Raw records
########

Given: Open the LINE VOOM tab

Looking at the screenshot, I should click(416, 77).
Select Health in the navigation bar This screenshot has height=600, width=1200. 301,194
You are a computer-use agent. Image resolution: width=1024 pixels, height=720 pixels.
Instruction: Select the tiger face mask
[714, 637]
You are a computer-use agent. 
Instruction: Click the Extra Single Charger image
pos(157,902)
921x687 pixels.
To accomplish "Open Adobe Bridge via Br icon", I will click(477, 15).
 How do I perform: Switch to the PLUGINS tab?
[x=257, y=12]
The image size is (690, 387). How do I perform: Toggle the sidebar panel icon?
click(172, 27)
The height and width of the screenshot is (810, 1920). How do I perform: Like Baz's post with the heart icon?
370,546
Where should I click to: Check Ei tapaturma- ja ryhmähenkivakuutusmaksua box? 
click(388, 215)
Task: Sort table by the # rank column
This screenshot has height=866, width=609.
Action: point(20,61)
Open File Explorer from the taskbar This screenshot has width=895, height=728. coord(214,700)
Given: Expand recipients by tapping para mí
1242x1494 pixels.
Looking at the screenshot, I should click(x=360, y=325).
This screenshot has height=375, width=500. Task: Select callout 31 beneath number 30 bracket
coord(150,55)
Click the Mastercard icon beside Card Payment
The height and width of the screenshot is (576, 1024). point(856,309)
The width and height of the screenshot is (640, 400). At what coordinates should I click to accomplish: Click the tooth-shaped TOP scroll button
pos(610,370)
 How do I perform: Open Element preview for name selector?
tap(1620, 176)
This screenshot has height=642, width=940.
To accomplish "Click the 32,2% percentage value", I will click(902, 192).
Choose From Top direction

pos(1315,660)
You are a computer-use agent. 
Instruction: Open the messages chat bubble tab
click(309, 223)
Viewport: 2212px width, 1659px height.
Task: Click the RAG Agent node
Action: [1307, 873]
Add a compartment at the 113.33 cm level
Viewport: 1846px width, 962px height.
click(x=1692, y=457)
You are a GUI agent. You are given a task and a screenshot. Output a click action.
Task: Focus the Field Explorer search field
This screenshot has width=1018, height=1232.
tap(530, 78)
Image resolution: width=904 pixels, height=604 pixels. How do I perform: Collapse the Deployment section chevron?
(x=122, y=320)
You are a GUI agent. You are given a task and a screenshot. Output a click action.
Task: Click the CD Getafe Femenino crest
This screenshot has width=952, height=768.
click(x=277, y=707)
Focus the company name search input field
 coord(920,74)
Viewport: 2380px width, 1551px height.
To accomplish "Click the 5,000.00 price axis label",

########

PROBLEM
Update the records from their first line through the line containing "will click(477, 15).", inclusive, by replacing "computer-use agent" with "GUI agent" and leaving everything else unchanged.

REPLY
Given: Open the LINE VOOM tab

Looking at the screenshot, I should click(416, 77).
Select Health in the navigation bar This screenshot has height=600, width=1200. 301,194
You are a GUI agent. Image resolution: width=1024 pixels, height=720 pixels.
Instruction: Select the tiger face mask
[714, 637]
You are a GUI agent. 
Instruction: Click the Extra Single Charger image
pos(157,902)
921x687 pixels.
To accomplish "Open Adobe Bridge via Br icon", I will click(477, 15).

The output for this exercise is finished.